Instrucciones:
(A) Reproduce del texto sobre Néstor Sánchez el fragmento que va desde "La costa es" hasta "corren a desbañarse.", ambos incluidos.
(B) Enumera todas las ciudades que se nombran en el texto sobre Néstor Sánchez.

Apogeo
Por Juan Bautista Durán
En la playa todas las historias se confunden y repiten, y se repiten en cada piedra y en cada ola, de eso no cabe ninguna duda, así como tampoco la hay de que en alta mar no se puede leer, debido al vaivén del agua, que columpia la embarcación y con ella las letras del texto, al punto de leerlas con la barriga más que con la cabeza. Si el texto habla de una línea recta y dice que ésta nunca alcanza un auténtico apogeo, basta con ponerla en alta mar, compararla con la línea del horizonte y sentir el apogeo, entonces sí, de cabeza al agua.
La costa es distinta, claro, es pedregosa y en su dureza terrenal permite el apogeo de las letras. «Correr siempre de espaldas a desbañarse durante muchísimo tiempo azuléjico.» ¿Pero hay que correr en línea recta? Ambas citas son del mismo libro, El amhor, los orsinis y la muerte, del argentino Néstor Sánchez (1935-2003), prosa poética con visos de novela coral. Difícil distinguir quién es quién, sin embargo, casi tanto como al autor en la playa del boom latinoamericano, cuya pertenencia le otorgaron Julio Cortázar, al considerarlo uno de los narradores más notables del la época, y Carlos Barral, al publicar su obra en la colección Biblioteca Breve. Del boom se quitó él mismo, aseguraba el propio Néstor Sánchez, al carecer de un compromiso político, y en verdad se quitó de todo, salvo de su rareza y de su misterio con flores lilas coronadas que corren a desbañarse.
«Todo reto debe ser impecable, reseteado del caos y la improvisación —escribió en una carta a su hijo—; la vida no tiene ningún sentido fuera de la búsqueda de la conciencia.» En Lima colmó esa búsqueda, tras años de vagabundeo por ciudades americanas y europeas, desde Caracas y Nueva York a Berlín, Ámsterdam, París, Milán o Barcelona, ciudad por la que anduvo bastante tiempo a la sombra del boom, preparando sus propios libros y haciendo traducciones para Seix Barral. Su espacio, la línea de su apogeo, apareció en Lima, una línea trompicada más que curva, que habría de decantar su obra definitivamente hacia la transgresión. «Era un radical a ultranza —dijo el poeta Pablo Ingberg, amigo suyo—, un extremista que apuntaba a una escritura que comprometiera al lector hasta el fondo del alma.»

Datos proporcionados:
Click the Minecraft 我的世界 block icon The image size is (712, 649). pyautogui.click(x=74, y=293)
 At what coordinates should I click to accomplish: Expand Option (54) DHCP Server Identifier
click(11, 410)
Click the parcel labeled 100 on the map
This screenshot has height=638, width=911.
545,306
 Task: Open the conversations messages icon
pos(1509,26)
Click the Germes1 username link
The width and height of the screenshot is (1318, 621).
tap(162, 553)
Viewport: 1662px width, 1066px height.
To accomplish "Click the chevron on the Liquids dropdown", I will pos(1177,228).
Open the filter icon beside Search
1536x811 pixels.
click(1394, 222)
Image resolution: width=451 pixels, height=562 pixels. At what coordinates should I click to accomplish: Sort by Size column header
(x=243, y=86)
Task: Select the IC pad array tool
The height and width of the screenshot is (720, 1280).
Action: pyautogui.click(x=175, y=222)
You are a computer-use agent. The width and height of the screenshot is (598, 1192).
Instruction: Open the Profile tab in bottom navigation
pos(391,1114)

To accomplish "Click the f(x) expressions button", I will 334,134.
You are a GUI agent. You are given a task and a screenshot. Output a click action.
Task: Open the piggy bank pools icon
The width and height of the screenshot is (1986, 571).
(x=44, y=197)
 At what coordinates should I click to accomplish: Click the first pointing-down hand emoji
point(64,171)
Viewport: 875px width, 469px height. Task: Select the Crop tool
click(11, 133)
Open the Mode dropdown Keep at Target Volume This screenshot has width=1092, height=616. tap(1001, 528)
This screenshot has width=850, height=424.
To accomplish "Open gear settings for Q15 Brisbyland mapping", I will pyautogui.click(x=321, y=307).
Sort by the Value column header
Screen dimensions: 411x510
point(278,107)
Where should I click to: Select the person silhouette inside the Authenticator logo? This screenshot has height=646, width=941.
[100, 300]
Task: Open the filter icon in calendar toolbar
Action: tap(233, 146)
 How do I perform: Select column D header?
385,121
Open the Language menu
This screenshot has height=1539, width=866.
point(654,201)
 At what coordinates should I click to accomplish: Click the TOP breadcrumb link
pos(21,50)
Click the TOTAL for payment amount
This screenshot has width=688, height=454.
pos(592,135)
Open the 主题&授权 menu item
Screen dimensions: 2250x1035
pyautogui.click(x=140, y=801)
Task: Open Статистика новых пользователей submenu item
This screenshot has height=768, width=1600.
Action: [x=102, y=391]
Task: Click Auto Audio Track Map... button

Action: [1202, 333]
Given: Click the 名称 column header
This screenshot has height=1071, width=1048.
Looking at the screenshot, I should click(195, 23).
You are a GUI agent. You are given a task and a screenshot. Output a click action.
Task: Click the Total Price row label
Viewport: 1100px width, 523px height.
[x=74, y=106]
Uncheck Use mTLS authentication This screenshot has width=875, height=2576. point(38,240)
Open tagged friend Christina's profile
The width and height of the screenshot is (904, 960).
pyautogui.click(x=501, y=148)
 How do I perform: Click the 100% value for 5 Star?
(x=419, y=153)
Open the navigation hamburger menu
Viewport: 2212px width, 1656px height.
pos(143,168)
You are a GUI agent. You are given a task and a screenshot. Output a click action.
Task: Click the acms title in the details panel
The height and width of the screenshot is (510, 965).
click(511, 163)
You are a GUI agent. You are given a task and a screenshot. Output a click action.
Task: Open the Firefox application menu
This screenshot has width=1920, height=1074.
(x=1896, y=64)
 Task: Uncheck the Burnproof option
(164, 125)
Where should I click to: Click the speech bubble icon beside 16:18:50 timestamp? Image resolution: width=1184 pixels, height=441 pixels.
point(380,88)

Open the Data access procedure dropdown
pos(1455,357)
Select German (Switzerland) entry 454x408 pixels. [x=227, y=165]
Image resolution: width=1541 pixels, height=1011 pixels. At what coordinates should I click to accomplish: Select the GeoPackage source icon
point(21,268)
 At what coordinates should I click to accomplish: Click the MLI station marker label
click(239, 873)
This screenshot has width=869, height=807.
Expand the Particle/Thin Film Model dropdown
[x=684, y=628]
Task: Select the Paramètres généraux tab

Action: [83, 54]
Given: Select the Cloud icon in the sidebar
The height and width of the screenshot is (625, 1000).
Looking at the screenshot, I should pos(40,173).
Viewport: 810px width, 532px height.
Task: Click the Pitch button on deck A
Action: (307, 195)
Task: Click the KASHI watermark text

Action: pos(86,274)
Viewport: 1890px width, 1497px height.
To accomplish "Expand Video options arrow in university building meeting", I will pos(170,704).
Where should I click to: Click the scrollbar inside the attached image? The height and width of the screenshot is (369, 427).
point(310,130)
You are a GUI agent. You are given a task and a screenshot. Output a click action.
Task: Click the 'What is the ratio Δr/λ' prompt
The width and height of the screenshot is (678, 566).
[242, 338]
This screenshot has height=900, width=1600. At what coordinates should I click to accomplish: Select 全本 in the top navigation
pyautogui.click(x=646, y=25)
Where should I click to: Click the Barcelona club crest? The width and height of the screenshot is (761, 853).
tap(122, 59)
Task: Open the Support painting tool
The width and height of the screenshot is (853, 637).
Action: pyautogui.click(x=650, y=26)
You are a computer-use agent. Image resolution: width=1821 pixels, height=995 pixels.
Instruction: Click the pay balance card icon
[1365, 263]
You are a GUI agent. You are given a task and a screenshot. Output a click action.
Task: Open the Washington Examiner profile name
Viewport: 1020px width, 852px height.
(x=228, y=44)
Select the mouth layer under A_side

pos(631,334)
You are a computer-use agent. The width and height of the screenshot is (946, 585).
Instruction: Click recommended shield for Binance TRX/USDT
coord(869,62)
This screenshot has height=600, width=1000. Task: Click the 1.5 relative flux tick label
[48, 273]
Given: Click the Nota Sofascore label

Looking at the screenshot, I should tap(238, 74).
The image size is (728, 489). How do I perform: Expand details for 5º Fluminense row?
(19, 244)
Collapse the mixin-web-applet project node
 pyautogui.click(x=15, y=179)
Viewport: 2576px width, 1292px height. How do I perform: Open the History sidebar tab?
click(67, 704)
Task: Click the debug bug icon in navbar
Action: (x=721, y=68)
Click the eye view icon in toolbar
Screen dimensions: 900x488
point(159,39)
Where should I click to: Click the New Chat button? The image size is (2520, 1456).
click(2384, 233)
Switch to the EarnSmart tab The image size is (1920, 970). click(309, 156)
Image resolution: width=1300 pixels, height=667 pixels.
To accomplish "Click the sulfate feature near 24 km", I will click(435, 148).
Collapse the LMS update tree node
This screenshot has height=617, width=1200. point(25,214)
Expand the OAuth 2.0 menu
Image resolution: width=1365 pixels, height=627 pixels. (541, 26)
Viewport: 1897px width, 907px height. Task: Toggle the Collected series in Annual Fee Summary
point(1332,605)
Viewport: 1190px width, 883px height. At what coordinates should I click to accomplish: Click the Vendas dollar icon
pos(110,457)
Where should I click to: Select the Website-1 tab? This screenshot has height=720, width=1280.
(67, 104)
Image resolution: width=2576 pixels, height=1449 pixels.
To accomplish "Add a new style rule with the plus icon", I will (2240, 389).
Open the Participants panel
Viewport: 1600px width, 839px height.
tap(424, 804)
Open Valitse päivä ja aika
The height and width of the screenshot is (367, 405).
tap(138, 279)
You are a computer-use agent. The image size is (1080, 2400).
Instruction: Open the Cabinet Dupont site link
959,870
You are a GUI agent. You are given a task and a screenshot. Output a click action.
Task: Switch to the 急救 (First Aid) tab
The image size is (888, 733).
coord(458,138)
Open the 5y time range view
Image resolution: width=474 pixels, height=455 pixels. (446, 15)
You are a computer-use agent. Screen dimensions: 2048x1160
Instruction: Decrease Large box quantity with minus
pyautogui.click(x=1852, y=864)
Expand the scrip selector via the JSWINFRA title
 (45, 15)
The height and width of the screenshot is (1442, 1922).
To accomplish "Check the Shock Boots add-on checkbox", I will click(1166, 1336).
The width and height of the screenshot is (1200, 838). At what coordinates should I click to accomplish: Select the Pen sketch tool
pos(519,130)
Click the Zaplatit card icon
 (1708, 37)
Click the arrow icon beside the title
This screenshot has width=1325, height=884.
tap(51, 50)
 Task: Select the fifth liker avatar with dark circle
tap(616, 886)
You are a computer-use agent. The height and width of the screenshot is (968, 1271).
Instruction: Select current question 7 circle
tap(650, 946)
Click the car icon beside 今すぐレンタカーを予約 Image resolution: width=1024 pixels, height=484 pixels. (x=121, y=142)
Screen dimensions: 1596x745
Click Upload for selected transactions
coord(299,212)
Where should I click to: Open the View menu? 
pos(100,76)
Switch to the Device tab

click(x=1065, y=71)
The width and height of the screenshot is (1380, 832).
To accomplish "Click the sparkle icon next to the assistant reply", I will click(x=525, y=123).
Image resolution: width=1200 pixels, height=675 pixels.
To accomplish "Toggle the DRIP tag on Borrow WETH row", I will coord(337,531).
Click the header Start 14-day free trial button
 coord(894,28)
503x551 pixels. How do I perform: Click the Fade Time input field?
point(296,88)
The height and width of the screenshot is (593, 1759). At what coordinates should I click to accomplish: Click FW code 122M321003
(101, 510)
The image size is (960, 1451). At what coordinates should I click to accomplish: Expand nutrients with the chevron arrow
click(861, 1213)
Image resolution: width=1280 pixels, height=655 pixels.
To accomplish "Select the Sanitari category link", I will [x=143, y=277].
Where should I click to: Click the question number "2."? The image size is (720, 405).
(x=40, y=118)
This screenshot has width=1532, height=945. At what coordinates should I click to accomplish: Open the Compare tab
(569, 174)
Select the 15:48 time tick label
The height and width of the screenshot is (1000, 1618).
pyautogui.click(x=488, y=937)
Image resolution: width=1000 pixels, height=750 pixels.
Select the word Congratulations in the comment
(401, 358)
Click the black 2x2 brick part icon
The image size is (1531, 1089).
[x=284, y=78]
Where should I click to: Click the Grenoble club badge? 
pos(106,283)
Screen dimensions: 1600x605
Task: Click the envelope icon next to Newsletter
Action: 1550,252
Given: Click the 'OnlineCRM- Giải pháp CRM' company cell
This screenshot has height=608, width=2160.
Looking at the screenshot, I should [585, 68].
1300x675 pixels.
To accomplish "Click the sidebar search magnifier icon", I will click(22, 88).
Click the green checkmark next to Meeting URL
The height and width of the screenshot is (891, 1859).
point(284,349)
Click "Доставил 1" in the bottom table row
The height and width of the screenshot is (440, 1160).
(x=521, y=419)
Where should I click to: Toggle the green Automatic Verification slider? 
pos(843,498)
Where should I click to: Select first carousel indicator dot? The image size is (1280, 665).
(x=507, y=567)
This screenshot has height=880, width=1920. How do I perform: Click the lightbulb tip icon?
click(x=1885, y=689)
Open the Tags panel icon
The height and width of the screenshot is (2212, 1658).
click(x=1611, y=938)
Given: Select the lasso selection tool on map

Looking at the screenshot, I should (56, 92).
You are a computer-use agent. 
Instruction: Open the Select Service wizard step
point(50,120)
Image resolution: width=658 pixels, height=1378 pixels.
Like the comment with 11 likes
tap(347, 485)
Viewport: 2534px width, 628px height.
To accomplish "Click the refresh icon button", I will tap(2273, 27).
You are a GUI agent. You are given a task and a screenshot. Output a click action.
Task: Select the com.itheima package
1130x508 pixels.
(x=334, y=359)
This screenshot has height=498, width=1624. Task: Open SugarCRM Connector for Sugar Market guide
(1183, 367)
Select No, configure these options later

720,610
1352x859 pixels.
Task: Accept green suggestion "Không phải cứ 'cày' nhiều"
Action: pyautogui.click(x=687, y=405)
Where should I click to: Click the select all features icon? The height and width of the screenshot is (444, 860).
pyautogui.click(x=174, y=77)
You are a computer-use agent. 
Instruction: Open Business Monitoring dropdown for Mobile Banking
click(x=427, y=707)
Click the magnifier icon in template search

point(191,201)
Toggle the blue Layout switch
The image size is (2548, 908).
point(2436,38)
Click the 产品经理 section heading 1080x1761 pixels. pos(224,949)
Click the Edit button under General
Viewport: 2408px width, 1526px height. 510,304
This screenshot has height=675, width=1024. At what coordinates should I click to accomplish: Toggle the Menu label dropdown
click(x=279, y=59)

Soluciones:
(A)
La costa es distinta, claro, es pedregosa y en su dureza terrenal permite el apogeo de las letras. «Correr siempre de espaldas a desbañarse durante muchísimo tiempo azuléjico.» ¿Pero hay que correr en línea recta? Ambas citas son del mismo libro, El amhor, los orsinis y la muerte, del argentino Néstor Sánchez (1935-2003), prosa poética con visos de novela coral. Difícil distinguir quién es quién, sin embargo, casi tanto como al autor en la playa del boom latinoamericano, cuya pertenencia le otorgaron Julio Cortázar, al considerarlo uno de los narradores más notables del la época, y Carlos Barral, al publicar su obra en la colección Biblioteca Breve. Del boom se quitó él mismo, aseguraba el propio Néstor Sánchez, al carecer de un compromiso político, y en verdad se quitó de todo, salvo de su rareza y de su misterio con flores lilas coronadas que corren a desbañarse.

(B) Lima, Caracas, Nueva York, Berlín, Ámsterdam, París, Milán y Barcelona.